Type u is well-powered

By building a categorical equivalence MonoOver α ≌ Set α for any α : Type u, we deduce that Subobject α ≃o Set α and that Type u is well-powered.

One would hope that for a particular concrete category C (AddCommGroup, etc) it's viable to prove [WellPowered C] without explicitly aligning Subobject X with the "hand-rolled" definition of subobjects.

This may be possible using Lawvere theories, but it remains to be seen whether this just pushes lumps around in the carpet.

theorem subtype_val_mono {α : Type u} (s : Set α) : CategoryTheory.Mono (CategoryTheory.asHom Subtype.val)

@[simp]

theorem Types.monoOverEquivalenceSet_inverse_obj (α : Type u) (s : Set α) : (Types.monoOverEquivalenceSet α).inverse.obj s = CategoryTheory.MonoOver.mk' Subtype.val

@[simp]

theorem Types.monoOverEquivalenceSet_counitIso (α : Type u) : (Types.monoOverEquivalenceSet α).counitIso = CategoryTheory.NatIso.ofComponents fun s => CategoryTheory.eqToIso (_ : Set.range Subtype.val = s)

@[simp]

theorem Types.monoOverEquivalenceSet_inverse_map (α : Type u) {s : Set α} {t : Set α} (b : s ⟶ t) : (Types.monoOverEquivalenceSet α).inverse.map b = CategoryTheory.MonoOver.homMk fun w => { val := ↑w, property := (_ : ↑w ∈ t) }

@[simp]

theorem Types.monoOverEquivalenceSet_functor_obj (α : Type u) (f : CategoryTheory.MonoOver α) : (Types.monoOverEquivalenceSet α).functor.obj f = Set.range f.obj.hom

@[simp]

theorem Types.monoOverEquivalenceSet_functor_map (α : Type u) {f : CategoryTheory.MonoOver α} {g : CategoryTheory.MonoOver α} (t : f ⟶ g) : (Types.monoOverEquivalenceSet α).functor.map t = CategoryTheory.homOfLE (_ : ∀ ⦃a : α⦄, a ∈ (fun f => Set.range f.obj.hom) f → a ∈ (fun f => Set.range f.obj.hom) g)

@[simp]

theorem Types.monoOverEquivalenceSet_unitIso (α : Type u) : (Types.monoOverEquivalenceSet α).unitIso = CategoryTheory.NatIso.ofComponents fun f => CategoryTheory.MonoOver.isoMk (Equiv.toIso (Equiv.ofInjective f.obj.hom (_ : Function.Injective f.obj.hom)))

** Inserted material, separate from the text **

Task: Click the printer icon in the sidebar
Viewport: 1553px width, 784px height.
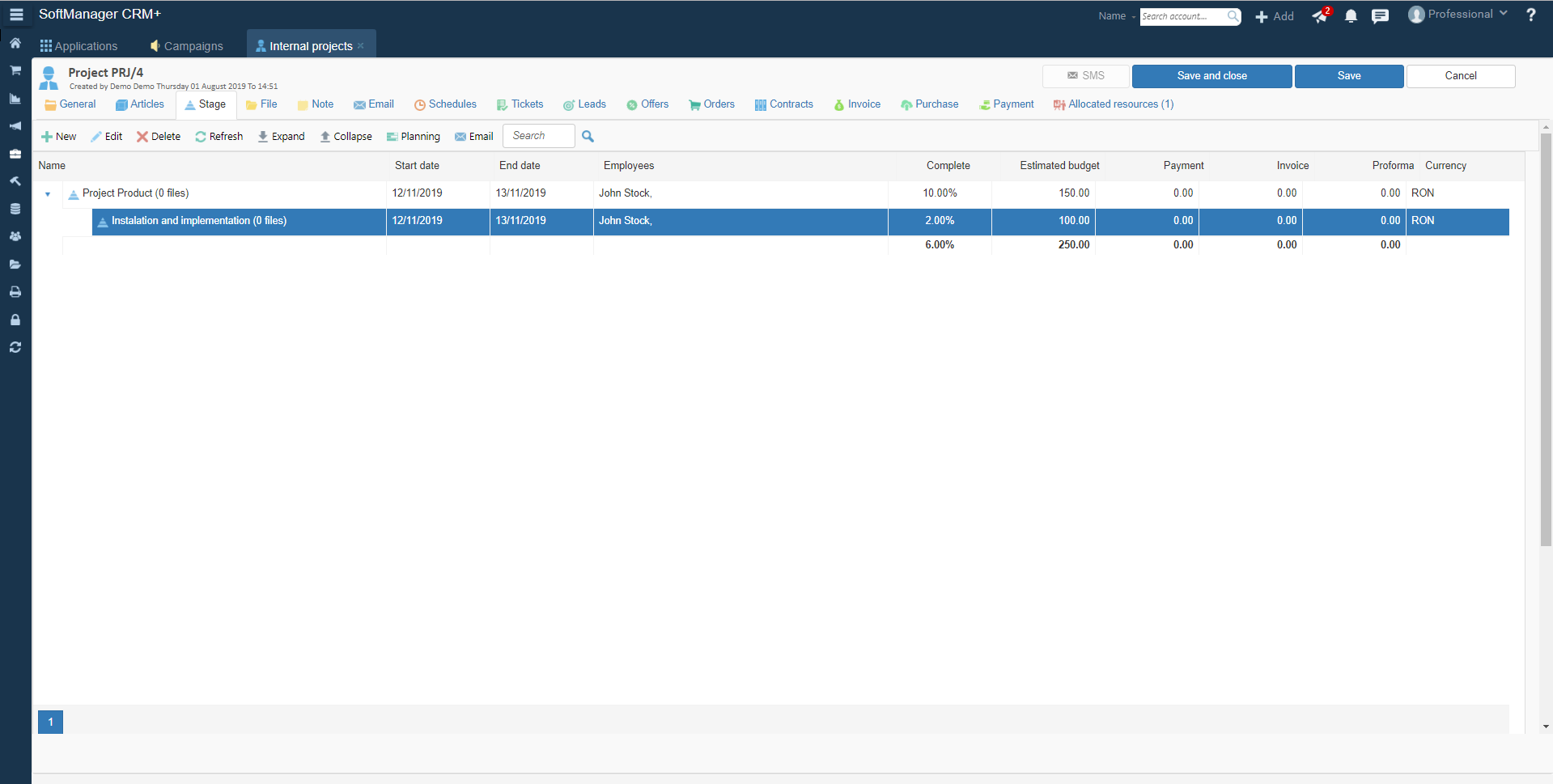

noncomputable def Types.monoOverEquivalenceSet (α : Type u) : CategoryTheory.MonoOver α ≌ Set α

The category of MonoOver α, for α : Type u, is equivalent to the partial order Set α.

instance instWellPoweredTypeTypes : CategoryTheory.WellPowered (Type u)

noncomputable def Types.subobjectEquivSet (α : Type u) : CategoryTheory.Subobject α ≃o Set α

For α : Type u, Subobject α is order isomorphic to Set α.